At the beginning of the article, I mentioned the RPG elements. Unlike classic RPG games, the player gains experience and levels up three different skill categories: Agility, Survivor and Power. Levels are gained for each individual tree by performing actions originating in that respective skill tree. For example, the Agility specialization is leveled up by performing stunts, climbing buildings and performing parkour moves around the city. The “Power” tree governs what combat moves you are able to improve upon once you invest points in the skill tree and go deeper.
It is worth mentioning that not all skill sets gain experience and level up at the very same time or at the same pace. The longer you stay on the ground fighting, the faster you can level the “Power tree”.
Would you rather sneak about and travel on the roof tops? Then, your “Agility” skills will develop better.

The parkour moves are a joy to perform. The control is intuitive and responsive and fleeing from zombies when you are surrounded this way is rewarding.
The stunts can also be used in combat in hilarious ways. By developing the power and agility trees, one can pull off original ways to massacre hundreds of zombies.
But you have to be careful tought! At night, the zombies are way stronger and gain the ability to climb rooftops and follow you, but this only opens new means of entertainment.
If you think tossing zombies off the roof is fun, then Dying Light is for you.

The combat at first is stiff and boring. The crafting system is frustrating. Steel bars break too easily and materials are hard to find. But the more you play, the better you become at it.
Later into the game, firearms make their appearance .

The variety of weapons in the game is good enough, but could have been better. So is the upgrading system.


The co-op mode is really fun. Dying Light is ten times more fun with a friend. Up to 4 people are able to join your game and complete quests together. The situations you may end up with are hilarious. Some of them, because of unintentional design faults, others, just because  going on killing rampage with friends is fun.
Storming herds of zombies with three other friends, or knocking a weak one to the ground and trampling it under your feet is amazing.

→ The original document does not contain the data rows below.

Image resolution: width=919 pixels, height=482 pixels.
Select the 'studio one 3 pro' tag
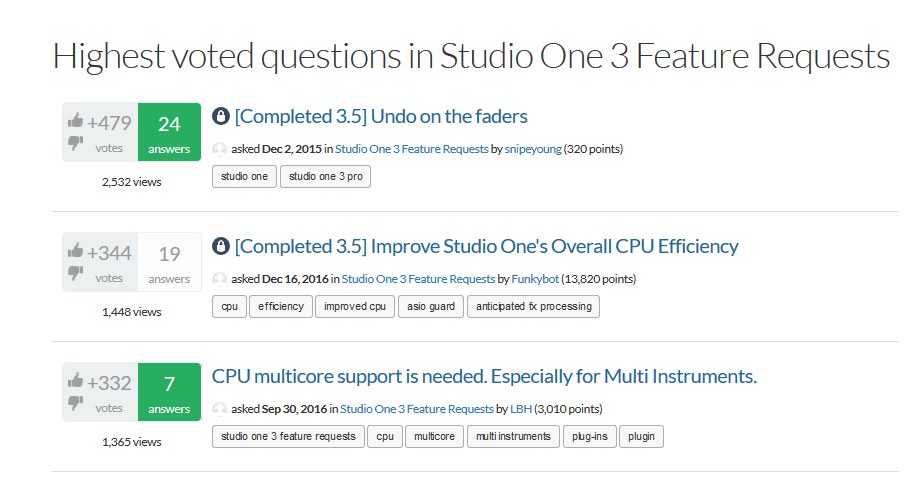pyautogui.click(x=325, y=176)
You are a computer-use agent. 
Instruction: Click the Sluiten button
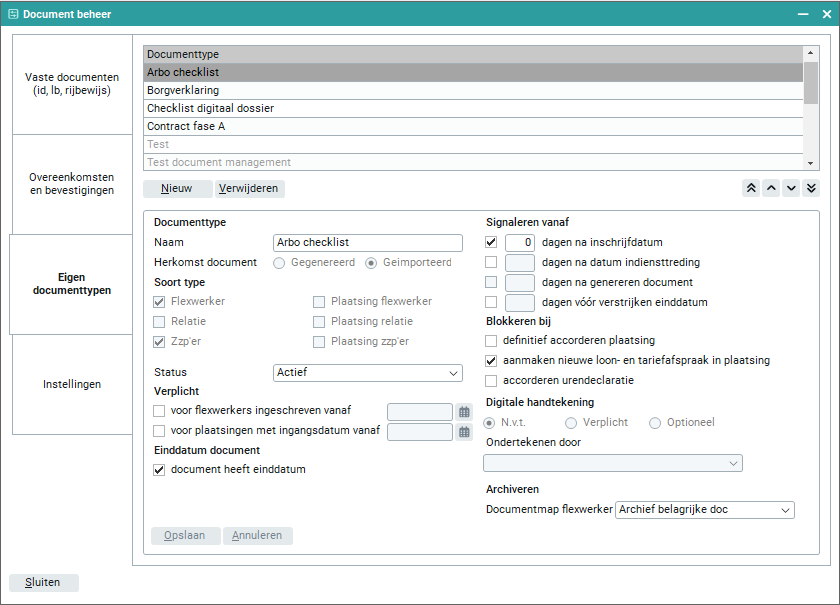click(x=43, y=583)
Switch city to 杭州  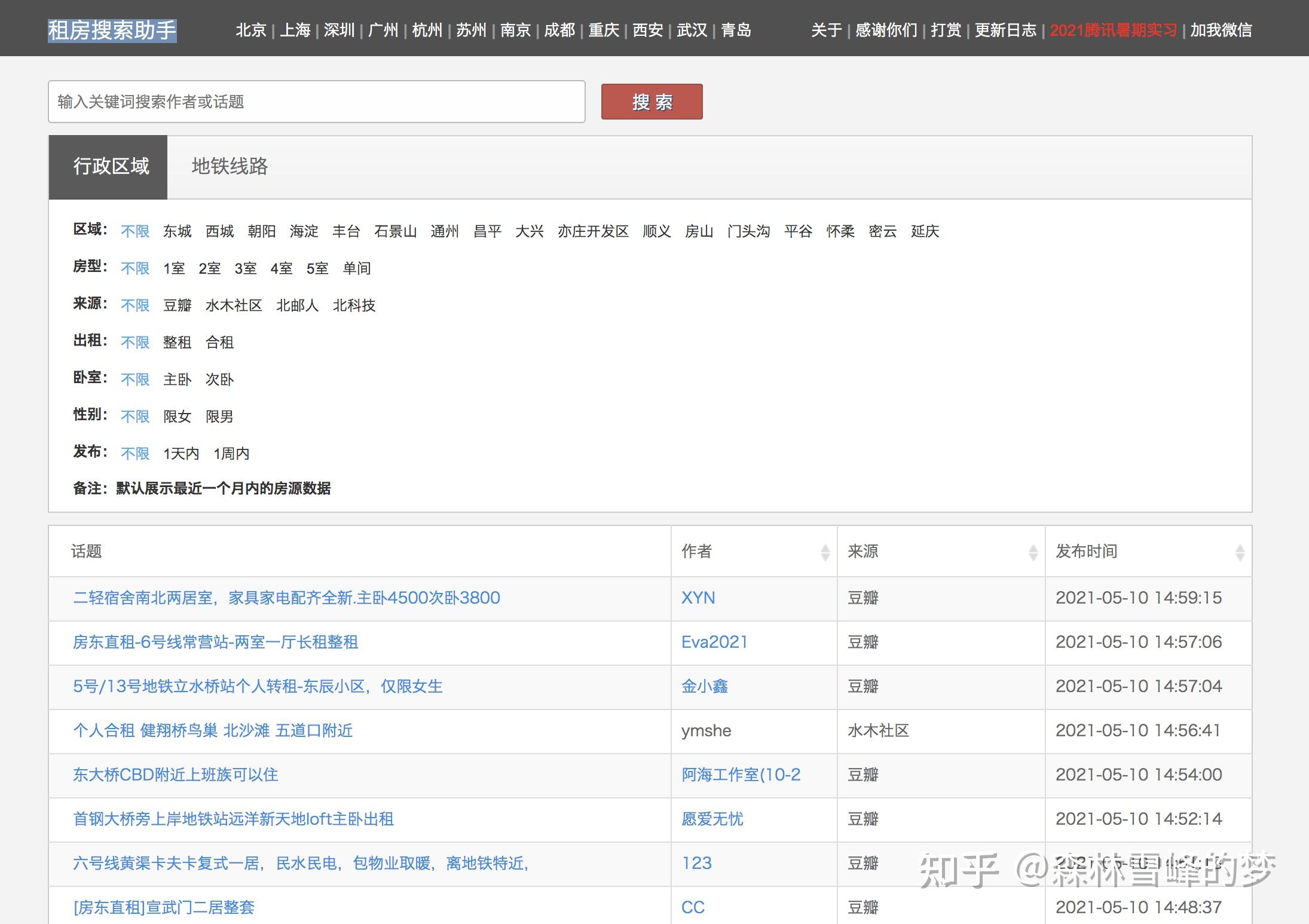point(427,30)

The graphics of dying light are on par with any big game published in 2015. The scenery is rich, the details are plentiful and the city has its own personality. There is a lot to be seen and explored on the map.
I am not a man of the soundtracks, because I am playing most of my games with music off, but I really liked the soundtrack of Dying Light. This comes down ultimately to one’s preference and it’s not much up for debate as long as it’s not upright terrible.


In the end, is Dying Light the game I’ve been waiting for? Well, somewhat. I am not dissatisfied with it, it’s a fun way to spend your time and definitely worth checking out with friends. In my opinion, the story is abysmal and full of clichés. So boring, that I have even stop following.
Dying Light is a good game and all about gameplay. There is a lot to explore and the character progression speed is exactly where it should be. You are gradually introduced to the skill sets, so they do not become overwhelming.
Although it has its faults, I would argue that Techland did a pretty good job with Dying Light. It’s an adventure game in the first place and more often than not, you forget that you are fighting zombies or why you are fighting them. I would say, in the end, that Dying Light is a damn good ass kicking simulator (literally you can kick the zombie’s ass and make them fall over 🙂 )

My real name is Mihai Voicu (using the nickname of Mihai Krieger almost everywhere). I'm a 24 years old casual gamer living in Bucharest, Romania. I've been gaming for as long as I remember, but only on a casual, relaxed basis. I started back in the 90's on a Famicom console, moving on to PSX in 1998 and to computer in the early 2000's. Back then, I was playing mainly Real Time Strategy games, moving on to RPGs and Survival Horror genre in mid 2000's. I've been into World of Warcraft for almost 7 years now, raiding no more than three days a week.